Photos supplied by Gord Mackintosh / Winnipeg Free Press
The world’s biggest banana, Sunny, who is nine metres tall, calls Melita home.
Photos supplied by Gord Mackintosh / Winnipeg Free Press The world’s biggest banana, Sunny, who is nine metres tall, calls Melita home.

Roland claims the world’s biggest pumpkin — for 1977 — and keeps the hoopla going by claiming, with only Half Moon Bay, Calif., the world’s biggest pumpkin statue.

Attractive Russell displays a big bull with a nose ring — named Arthur for, yes, a former mayor. And Russell has golden arches. But they cross Main Street. The funding: $1.6 million. Thank you. For the burger, go to Connie’s Drive-In and order the Billy Joe Jim Bob.

St. Francois Xavier exhibits a giant white horse. That’s not odd, except it was thanks to promotional funding from Glasgow’s White Horse Distillers. Down the road, Spruce Farm displays another white horse statue, but paid by themselves.

Roblin built a big blue diamond statue. Why? Because Roblin claims it’s the jewel of the parkland.

Ste. Agathe honours the 1885 sinking of the Cheyenne Steamboat in the Red River with a plaque, the boiler, and a model. Alongside on a pedestal is a metal model of a three-string guitar with welded names of some country singers and Elvis. Why not?
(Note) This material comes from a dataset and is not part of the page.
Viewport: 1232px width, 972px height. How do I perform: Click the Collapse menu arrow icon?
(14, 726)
Towns uniquely welcome guests. Benito displays two big white attractive, um… things; maybe chess pieces? Up the highway, among rocks that spell “Swan River,” an eight-foot smiley face beams. A towering giant of tires and parts beckons at Eddystone. Entering friendly Grandview, a wooden bare-bummed little boy pees as an astonished girl covers her eyes from the not-so grand view.
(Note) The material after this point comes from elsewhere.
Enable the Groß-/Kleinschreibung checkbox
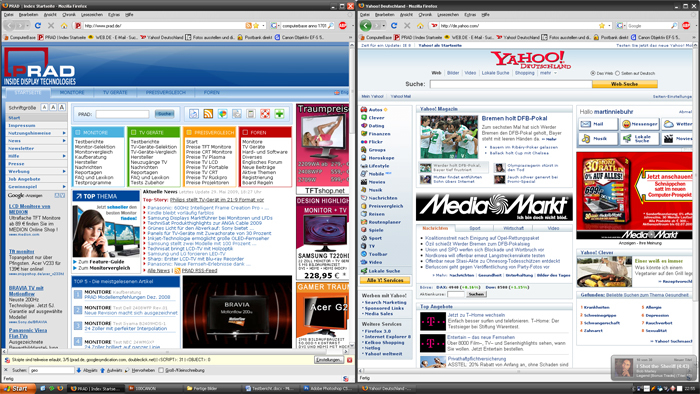The image size is (700, 394). click(161, 370)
Rez from Dog Creek is a good boy, but he’s a bit big for car rides.
Rez from Dog Creek is a good boy, but he’s a bit big for car rides.

Terrific Portage la Prairie claims the world’s biggest Coke can. It could easily double as a storage tank. Deloraine claimed the world’s biggest cookie jar. It also resembles a storage tank. I asked around town for it. At the Co-op they said it was sold — for a storage tank. Elm Creek claims the world’s biggest fire hydrant, along with Columbia, S.C., and Beaumont, Texas. It could double as a storage tank. Let’s pair the hydrant with the huge dog statue named Rez from Lake Manitoba First Nation, a.k.a. Dog Creek.

Altona built the world’s biggest painting on an easel. For Canada’s sunflower capital, it’s one of Vincent van Gough’s Sunflowers. Psst —it’s clearly a copy.

A St. Claude plaque proclaims the world’s biggest smoking pipe. Saint-Claude, France — the world’s pipe capital — heard about that. Manitoba now has the second biggest pipe. We shouldn’t encourage smoking anyway.

For fabulous Flin Flon, cartoonist Al Capp created a likeable image of Flintabbatey Flonatin. The community fashioned it into a beloved monument. Astute residents observed that from the right direction it appears Flinty’s fly is more than undone.

Locals erected other oddities. Flinty holds the fin on a metal submarine resembling a pike — green, pink underbelly, yellow eyes, matching windows. Climb the renowned The Hundred Stairs. We found 93. Another scandal. And a model mine headframe and plaque celebrate those who contributed to the community, saying “They builded better than they knew.”

The huge curling stone in Arborg really rocks.
The huge curling stone in Arborg really rocks.

Good-natured former mayor Dennis Ballard once explained, “We’ve got a little lightness in our hearts.” With this special city facing mine closure, let’s keep Flin Flon in ours. And Melita.